Keane credits much of his creative drive to his uncle, the late Walter Keane, the painter portrayed by actor Christoph Waltz in the movie Big Eyes. As a child and teenager, Keane spent a lot of time with Walter, who encouraged him to follow his dream of being a musician.

Keane takes issue with Big Eyes, which portrays his uncle as a con artist who tricked the world into believing he had painted the famous paintings of children with big eyes, for which he became famous in the 1950s and 60s, when it was supposedly Walter’s wife, Margaret, who really painted them. In the movie, Margaret is played by actress Amy Adams, who recently won a Golden Globe Award for Best Actress, for her role.

“I think the filmmakers got it wrong,” Keane said. “My mother used to describe seeing Walter paint, and I have seen ‘Big Eyes’ paintings and sketches he did before he ever met Margaret. Now she claims that she did them all. She might have done some of the later paintings, but Uncle Water came up with the concept and he taught her his technique.”

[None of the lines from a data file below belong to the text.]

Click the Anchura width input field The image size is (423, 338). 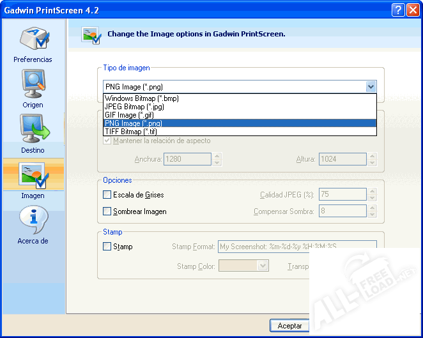187,160
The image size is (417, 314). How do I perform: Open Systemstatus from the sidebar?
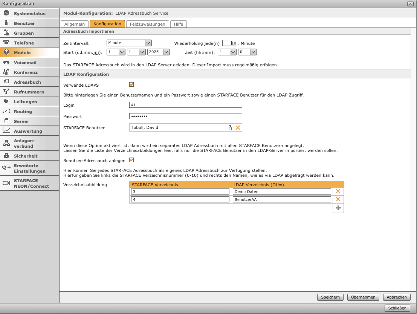pos(29,14)
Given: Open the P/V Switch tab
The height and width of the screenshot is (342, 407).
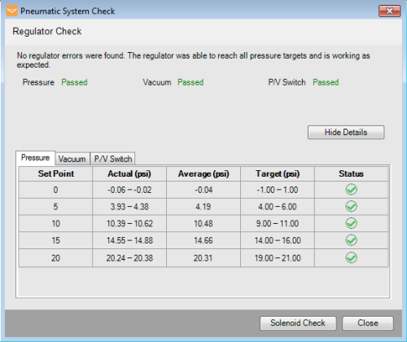Looking at the screenshot, I should pyautogui.click(x=113, y=159).
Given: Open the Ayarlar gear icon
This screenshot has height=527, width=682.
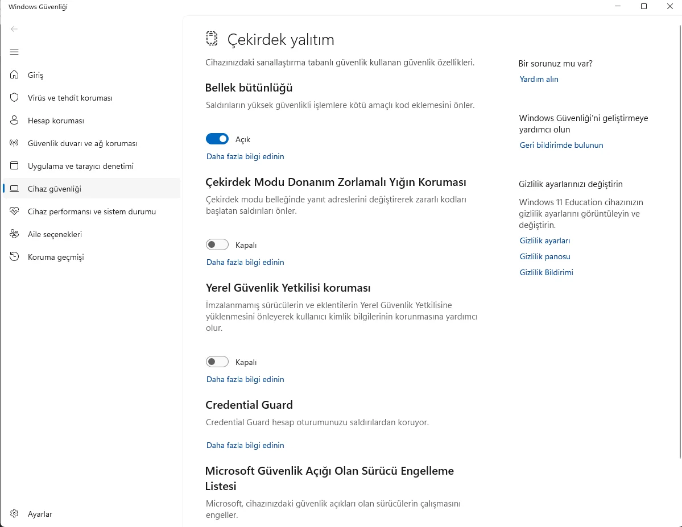Looking at the screenshot, I should click(14, 513).
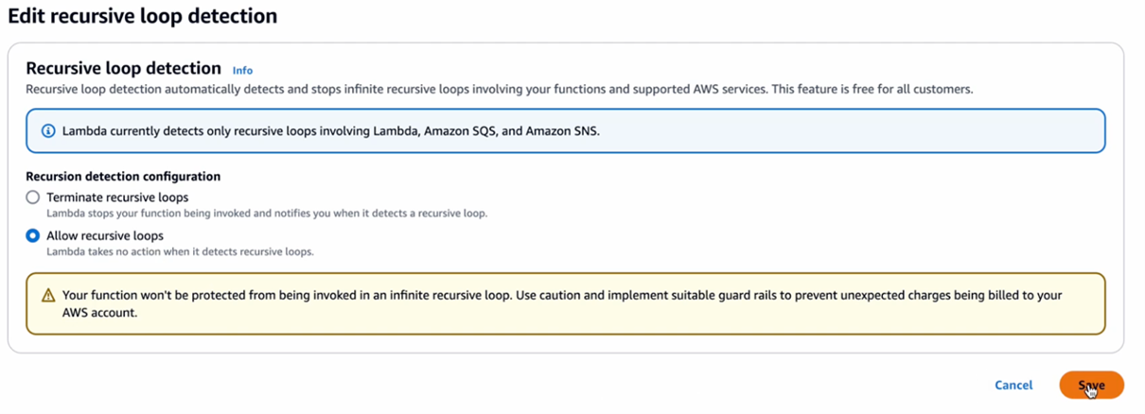Open the Info link beside the heading
Viewport: 1145px width, 414px height.
click(x=242, y=70)
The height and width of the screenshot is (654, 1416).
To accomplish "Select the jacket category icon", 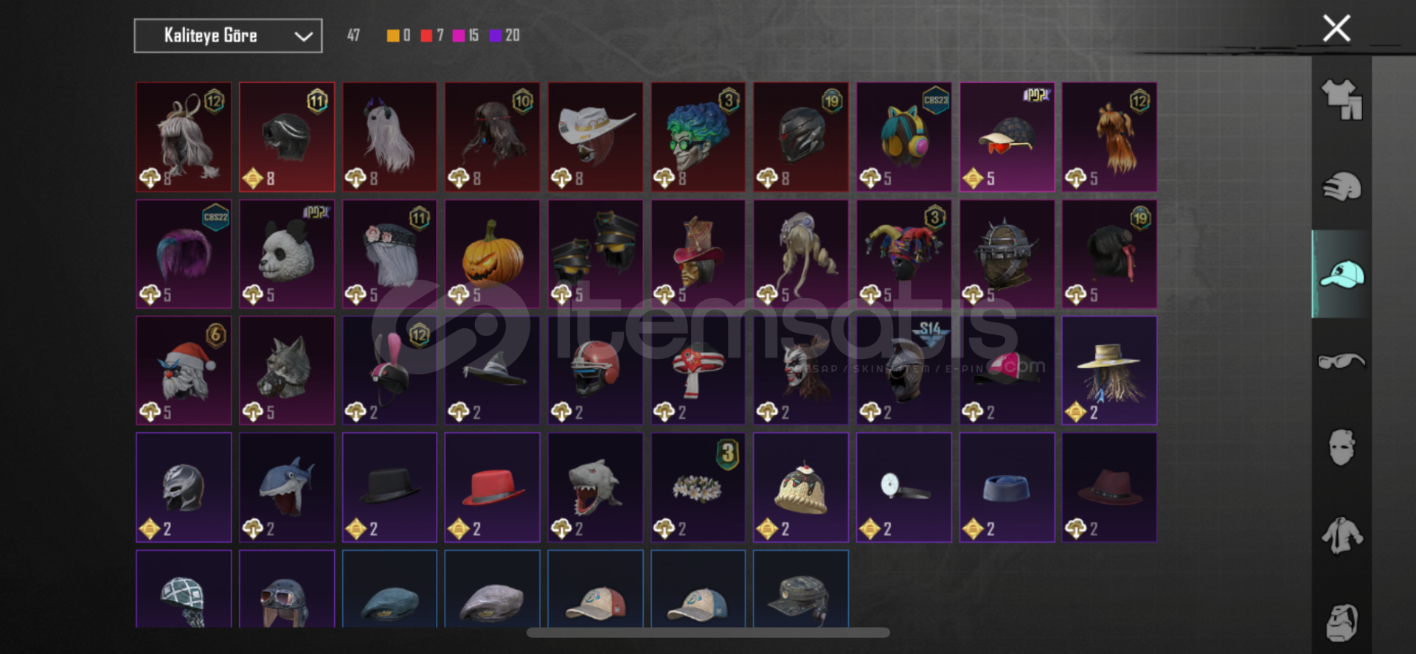I will (1342, 535).
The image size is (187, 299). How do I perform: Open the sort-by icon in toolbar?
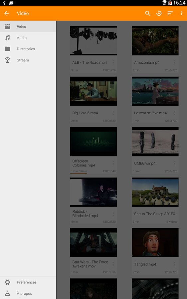[170, 13]
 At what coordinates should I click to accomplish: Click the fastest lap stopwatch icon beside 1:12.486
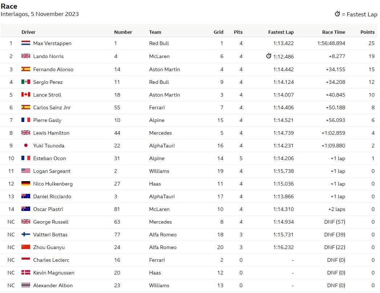[x=268, y=56]
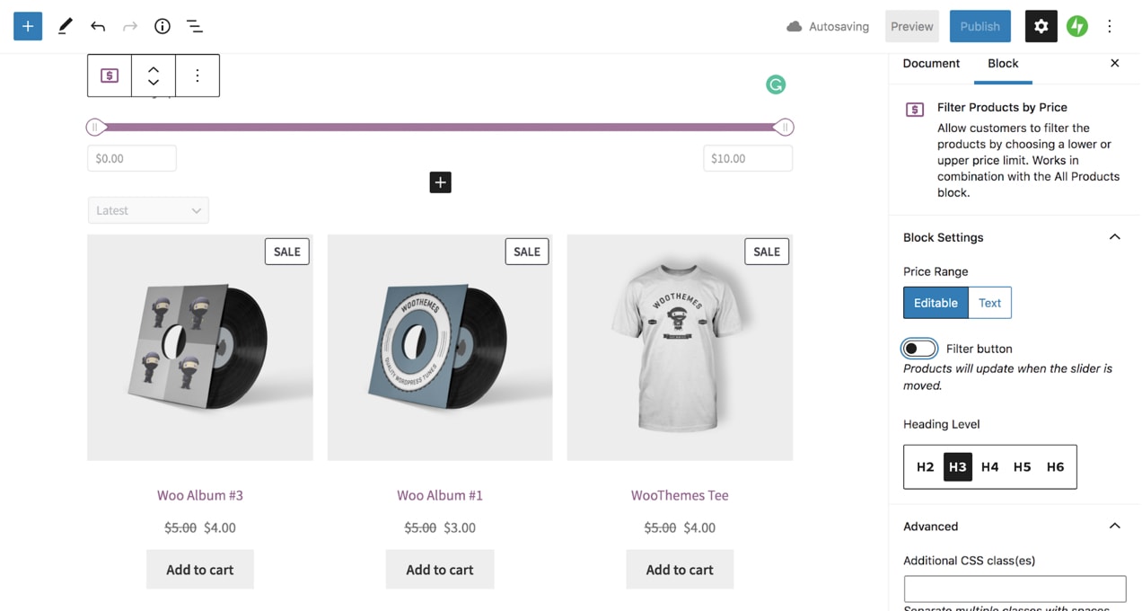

Keane recently told his version of the “Big Eyes” history to the Los Angeles Times, the Fresno Bee and the TV program “Entertainment Tonight.” He has written a song about his uncle and the controversy surrounding his paintings, titled Big Eyes, Big Lies, which will be included on a forthcoming EP.

“It’s good to be off drugs, because now I’m clear-headed and focused on making music and doing what I can to clear Uncle Walter’s reputation,” Keane said.